Face à cette situation, plusieurs voix appellent les autorités à intervenir rapidement afin de rétablir la circulation et d’éviter une aggravation de la situation. Cette nouvelle dégradation intervient alors que des travaux de rechargement avaient récemment été effectués sur le tronçon par le gouvernement provincial.
Dans une déclaration faite à Kinshasa ce vendredi 31 juillet, Andy Bemba, président national du parti Nouvelle Pensée (NP) et notable du Sud-Ubangi, a dénoncé la répétition des réparations temporaires sur cette infrastructure. Il estime que les interventions ponctuelles ne permettent pas de résoudre durablement les difficultés rencontrées par les usagers de la RN6.
« Encore une fois, la route Gemena-Akula est coupée. Combien de temps allons-nous continuer à réparer une route en terre qui montre ses limites à chaque saison des pluies ? », s’est-il interrogé.
Pour ce responsable politique, la situation de la RN6 dépasse les seuls intérêts de la province du Sud-Ubangi. Il considère cet axe comme une infrastructure essentielle pour le désenclavement économique du Grand-Équateur et le développement des échanges entre les différentes provinces de cet espace.
Andy Bemba plaide ainsi pour une solution durable à travers l’asphaltage de la route. Selon lui, environ 115 kilomètres devraient être aménagés afin de garantir une circulation plus régulière et de faciliter l’ouverture de la région aux activités économiques.
« La RN6 ne demande pas un miracle pour sa construction. Seulement 115 kilomètres à asphalter pour ouvrir durablement le Grand-Équateur au développement », a-t-il déclaré.
Cependant, la récurrence des coupures sur cet axe relance également le débat sur l’état général des infrastructures routières dans le Grand-Équateur. Durant la saison des pluies, plusieurs tronçons deviennent difficilement praticables, avec des conséquences directes sur le transport des personnes, des marchandises et des produits de première nécessité.
Pour les acteurs locaux, l’absence d’une infrastructure routière durable constitue également un frein aux investissements et à la circulation des produits agricoles.
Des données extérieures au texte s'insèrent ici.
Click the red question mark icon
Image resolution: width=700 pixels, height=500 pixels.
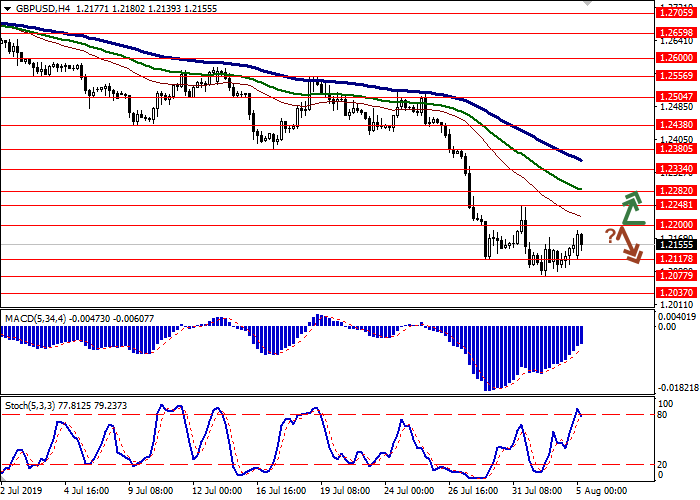pyautogui.click(x=610, y=235)
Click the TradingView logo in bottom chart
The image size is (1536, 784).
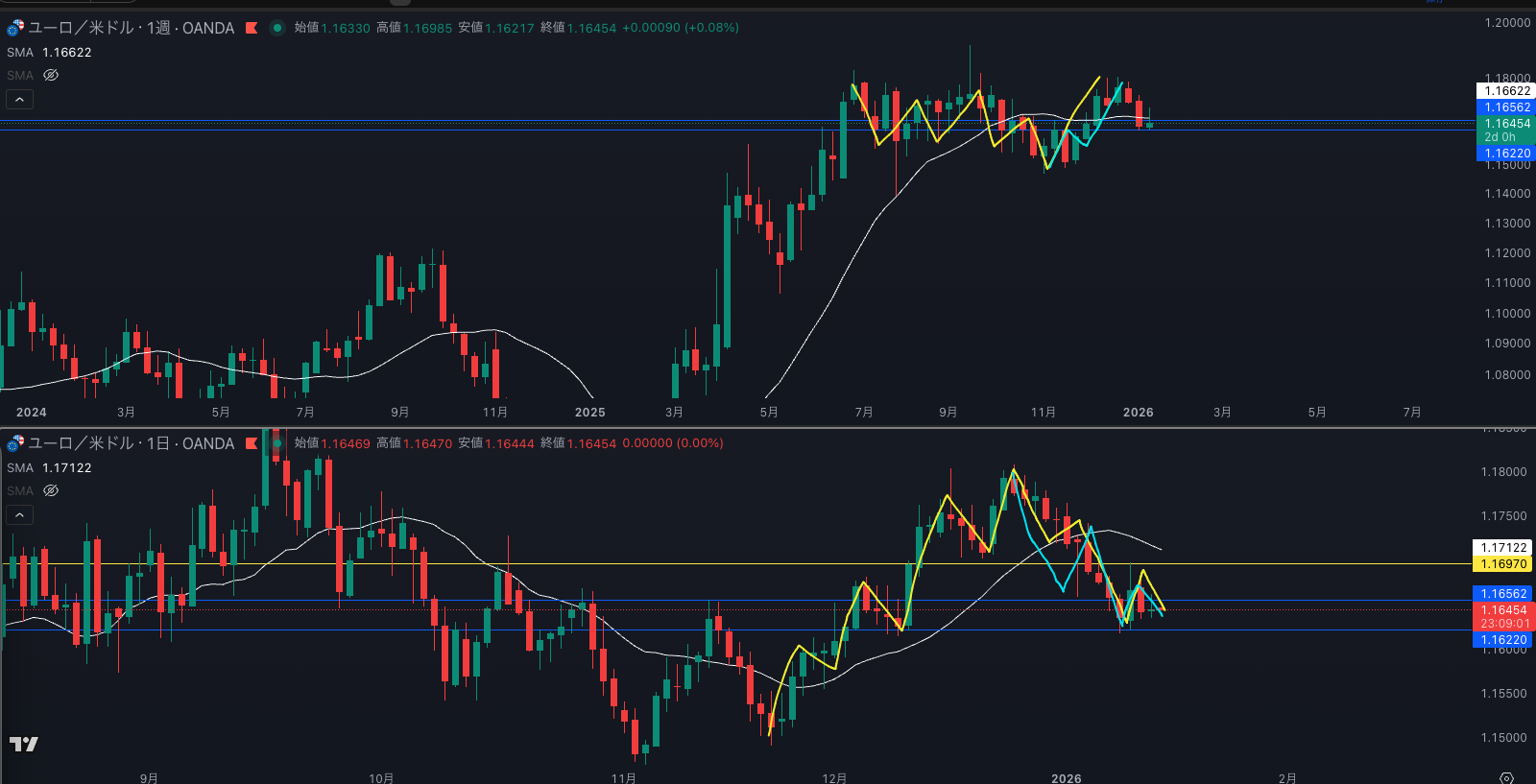[24, 744]
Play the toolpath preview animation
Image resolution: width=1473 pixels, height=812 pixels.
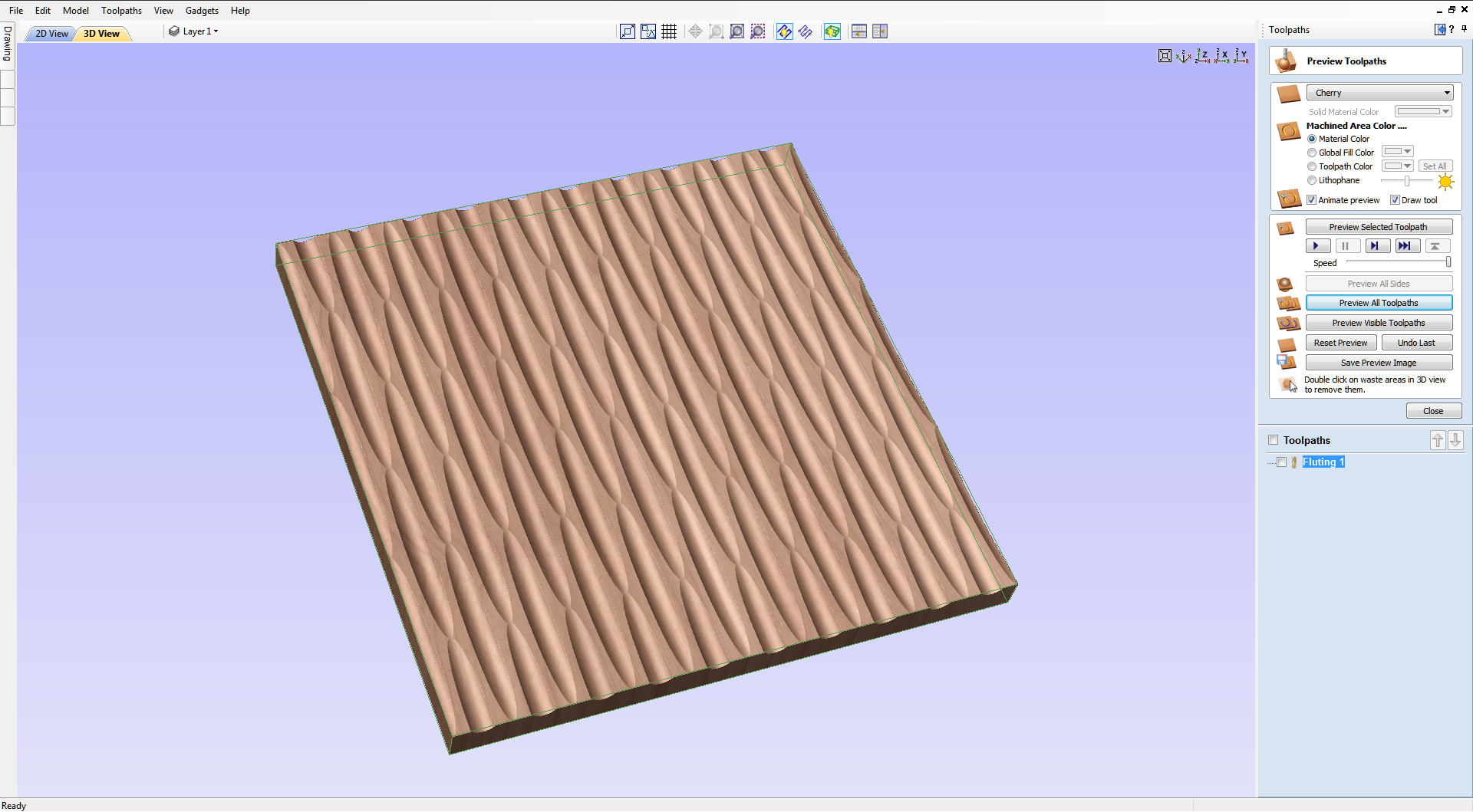[1317, 246]
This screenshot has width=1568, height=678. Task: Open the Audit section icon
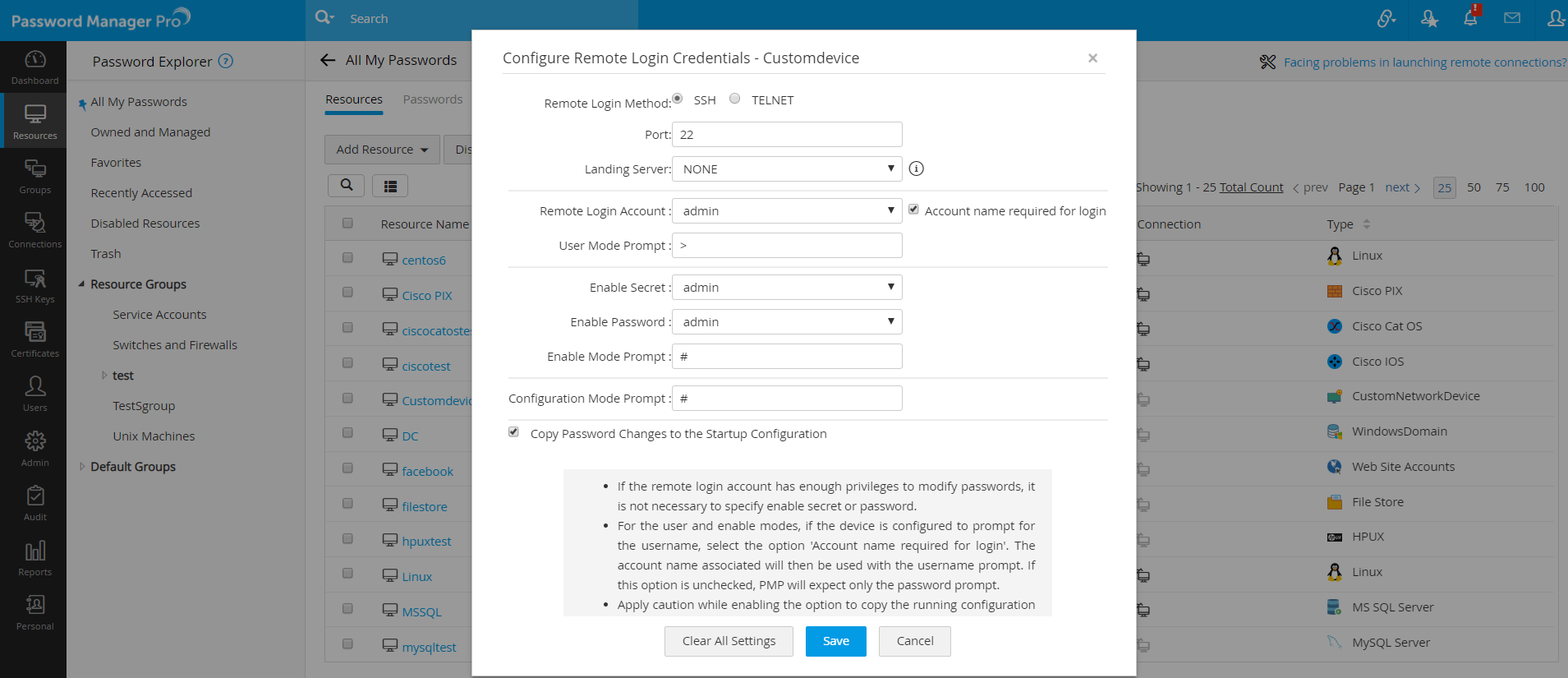[34, 502]
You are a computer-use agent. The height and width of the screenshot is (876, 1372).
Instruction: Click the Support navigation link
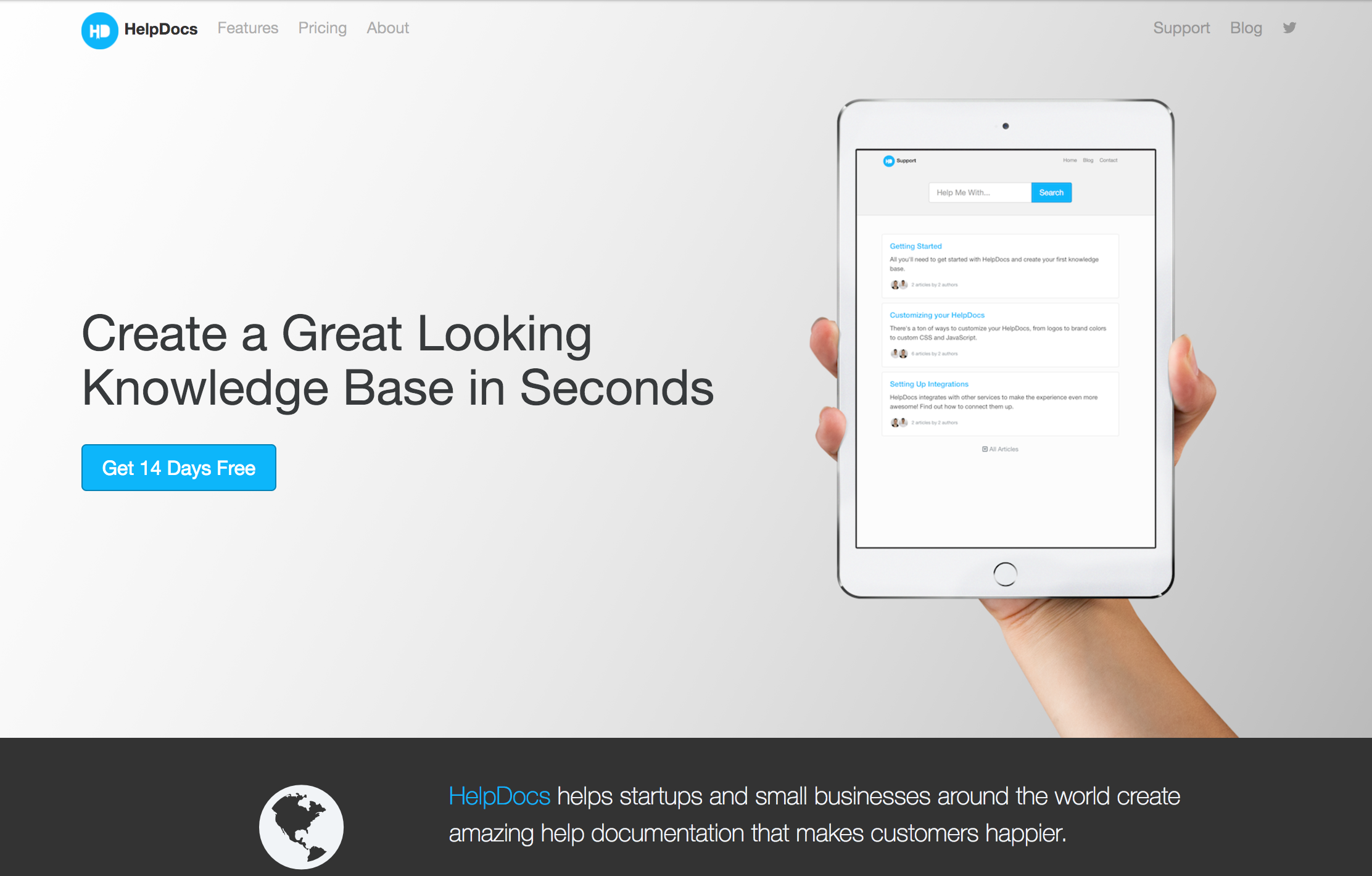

Les difficultés de transport peuvent entraîner une hausse des coûts logistiques et compliquer l’approvisionnement de certaines zones.
Il sied de rappeler que la RN6 joue un rôle important dans la connexion de plusieurs territoires du Grand-Équateur. Son état reste ainsi au cœur des préoccupations des habitants et des opérateurs économiques qui demandent depuis plusieurs années une intervention durable du gouvernement central.
La nouvelle coupure enregistrée à proximité de Gemena remet donc sur la table la question de l’asphaltage de cet axe. Pour les autorités, le défi consiste désormais à trouver une solution qui dépasse les simples opérations de réparation afin de garantir la durabilité des infrastructures et la continuité du trafic dans cette partie du pays.